WOODBRIDGE, Connecticut — The first items Faisal Saleh, a Palestinian emigre in the United States, wants you to see on a tour of his new museum on Palestinian history and culture are three personal documents located in the large photography hall in the entrance: an identity card from the early 1940s, a Mandatory Palestine passport from the same period and a small account ledger, with entries for expenses, payments and income recorded painstakingly in dense script.
You won’t find tanks or photos of roadblocks in the museum. 'To learn about the current Palestinian struggle on the ground, turn on the TV,' says Saleh
At first glance, these three items, seem almost insignificant, containing nothing to justify their central position in a museum or Saleh’s insistence on beginning a tour with them. These documents neither belonged to an important personage nor originated in the distant past. Their likes can presumably be found in the homes of many Palestinians living in Israel or beyond. But to Saleh, whose late father was the owner of the documents, their importance seemingly lie in their very triviality, in their ability to provide a slightly different perspective on the Palestinian people.

SUPPLIED ENTRIES:
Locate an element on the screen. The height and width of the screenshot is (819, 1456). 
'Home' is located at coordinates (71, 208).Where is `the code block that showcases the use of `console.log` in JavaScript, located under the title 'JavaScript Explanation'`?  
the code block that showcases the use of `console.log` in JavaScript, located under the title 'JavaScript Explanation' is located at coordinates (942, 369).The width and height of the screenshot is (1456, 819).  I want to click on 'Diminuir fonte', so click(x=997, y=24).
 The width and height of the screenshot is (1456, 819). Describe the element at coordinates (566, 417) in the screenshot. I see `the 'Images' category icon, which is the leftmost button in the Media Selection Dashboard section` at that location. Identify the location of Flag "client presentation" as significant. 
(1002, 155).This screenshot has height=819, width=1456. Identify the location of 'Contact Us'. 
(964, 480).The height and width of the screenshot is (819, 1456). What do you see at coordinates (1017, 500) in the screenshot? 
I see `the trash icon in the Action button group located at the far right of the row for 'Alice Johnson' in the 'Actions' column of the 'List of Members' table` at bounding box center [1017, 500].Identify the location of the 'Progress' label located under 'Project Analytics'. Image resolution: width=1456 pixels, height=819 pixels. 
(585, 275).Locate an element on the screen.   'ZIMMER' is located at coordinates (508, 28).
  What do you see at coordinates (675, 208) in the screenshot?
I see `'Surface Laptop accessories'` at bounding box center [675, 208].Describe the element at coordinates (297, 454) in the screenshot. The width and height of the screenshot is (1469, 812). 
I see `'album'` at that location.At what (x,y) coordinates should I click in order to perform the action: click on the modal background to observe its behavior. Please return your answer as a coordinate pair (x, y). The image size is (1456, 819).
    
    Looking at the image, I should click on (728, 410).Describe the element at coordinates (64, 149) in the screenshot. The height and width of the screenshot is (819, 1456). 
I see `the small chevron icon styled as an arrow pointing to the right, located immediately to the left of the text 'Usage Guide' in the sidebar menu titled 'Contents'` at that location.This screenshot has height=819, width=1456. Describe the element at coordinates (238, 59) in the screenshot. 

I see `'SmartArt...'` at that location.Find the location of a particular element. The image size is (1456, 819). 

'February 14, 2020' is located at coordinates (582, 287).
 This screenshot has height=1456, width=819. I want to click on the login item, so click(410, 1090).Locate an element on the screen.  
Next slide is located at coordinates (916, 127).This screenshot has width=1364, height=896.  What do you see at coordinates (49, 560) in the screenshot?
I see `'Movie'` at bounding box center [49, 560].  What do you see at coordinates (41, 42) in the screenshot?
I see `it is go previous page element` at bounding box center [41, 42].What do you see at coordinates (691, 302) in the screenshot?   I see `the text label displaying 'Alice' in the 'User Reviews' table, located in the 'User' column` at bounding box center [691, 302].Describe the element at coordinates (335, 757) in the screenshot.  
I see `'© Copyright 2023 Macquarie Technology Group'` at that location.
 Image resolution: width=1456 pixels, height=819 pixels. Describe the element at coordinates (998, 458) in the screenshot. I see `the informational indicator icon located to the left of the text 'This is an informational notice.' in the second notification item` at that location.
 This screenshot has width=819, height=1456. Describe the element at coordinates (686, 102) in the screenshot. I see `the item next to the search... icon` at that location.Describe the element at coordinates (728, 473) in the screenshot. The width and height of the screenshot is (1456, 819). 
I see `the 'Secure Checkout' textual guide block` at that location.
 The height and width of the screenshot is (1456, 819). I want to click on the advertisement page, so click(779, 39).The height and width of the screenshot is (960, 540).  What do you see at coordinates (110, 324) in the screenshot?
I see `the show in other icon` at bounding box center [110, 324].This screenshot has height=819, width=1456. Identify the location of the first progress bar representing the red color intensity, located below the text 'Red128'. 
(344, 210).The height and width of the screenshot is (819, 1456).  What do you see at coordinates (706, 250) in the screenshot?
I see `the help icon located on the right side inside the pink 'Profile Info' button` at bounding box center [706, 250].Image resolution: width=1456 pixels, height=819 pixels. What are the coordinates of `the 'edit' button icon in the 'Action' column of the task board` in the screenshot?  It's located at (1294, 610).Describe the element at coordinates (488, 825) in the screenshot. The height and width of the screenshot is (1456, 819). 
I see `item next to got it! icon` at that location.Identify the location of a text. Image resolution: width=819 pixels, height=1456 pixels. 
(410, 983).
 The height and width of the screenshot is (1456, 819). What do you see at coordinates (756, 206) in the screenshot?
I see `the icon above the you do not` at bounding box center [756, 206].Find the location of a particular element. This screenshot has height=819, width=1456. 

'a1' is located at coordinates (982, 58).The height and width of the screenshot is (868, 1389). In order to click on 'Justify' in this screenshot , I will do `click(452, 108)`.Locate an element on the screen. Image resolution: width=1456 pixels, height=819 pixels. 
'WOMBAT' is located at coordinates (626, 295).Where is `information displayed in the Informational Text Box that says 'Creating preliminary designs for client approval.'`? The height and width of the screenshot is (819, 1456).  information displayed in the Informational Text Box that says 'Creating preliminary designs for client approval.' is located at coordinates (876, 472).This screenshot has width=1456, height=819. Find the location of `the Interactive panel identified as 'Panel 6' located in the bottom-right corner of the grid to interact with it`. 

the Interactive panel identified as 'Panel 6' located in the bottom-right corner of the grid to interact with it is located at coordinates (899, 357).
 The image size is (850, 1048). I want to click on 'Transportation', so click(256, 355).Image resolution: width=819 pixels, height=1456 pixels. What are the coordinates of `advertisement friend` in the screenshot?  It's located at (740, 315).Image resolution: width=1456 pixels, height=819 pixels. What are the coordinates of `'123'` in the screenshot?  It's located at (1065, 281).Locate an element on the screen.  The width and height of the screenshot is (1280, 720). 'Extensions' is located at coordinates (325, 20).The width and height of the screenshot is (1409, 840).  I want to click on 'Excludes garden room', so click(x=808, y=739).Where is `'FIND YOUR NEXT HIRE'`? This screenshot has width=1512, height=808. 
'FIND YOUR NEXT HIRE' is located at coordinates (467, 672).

GIVEN TASK 1: Please reproduce the passage from the article about the Palestinian museum between "WOODBRIDGE, Connecticut —" and "in dense script.", inclusive.
GIVEN TASK 2: According to the article about the Palestinian museum, who owned the three documents that begin Saleh's tour?
GIVEN TASK 3: Finish out the next part of the article about the Palestinian museum, picking up after its last sentence.

WRITTEN RESPONSE 1:
WOODBRIDGE, Connecticut — The first items Faisal Saleh, a Palestinian emigre in the United States, wants you to see on a tour of his new museum on Palestinian history and culture are three personal documents located in the large photography hall in the entrance: an identity card from the early 1940s, a Mandatory Palestine passport from the same period and a small account ledger, with entries for expenses, payments and income recorded painstakingly in dense script.

WRITTEN RESPONSE 2: Saleh's late father.

WRITTEN RESPONSE 3:
“The identity card was issued to my father by the Government of Palestine long before 1948,” he says. “I’m amazed at how well-preserved it is and that one of the original staples is still holding the photo that is in such good condition,” he says of the first item found behind thick panes of glass in a small display case. He turns to the others. “My father wrote down all the income and expenses of his business. He grew bananas and oranges that he exported, and he kept precise accounts of who bought what and how much he was owed. To me, these two documents are proof that, in contrast to the common argument of the Israelis, that not only did Palestine exist before 1948 but there was a vibrant community life with thriving businesses and functioning authorities.”
Saleh is the visionary behind the establishment of Palestine Musuem US, which opened in this comfortable suburb of New Haven in late April. You won’t find tanks or photos of roadblocks in the museum. “To learn about the current Palestinian struggle on the ground, turn on the TV,” says Saleh, who hasn’t returned to the West Bank for 20 years.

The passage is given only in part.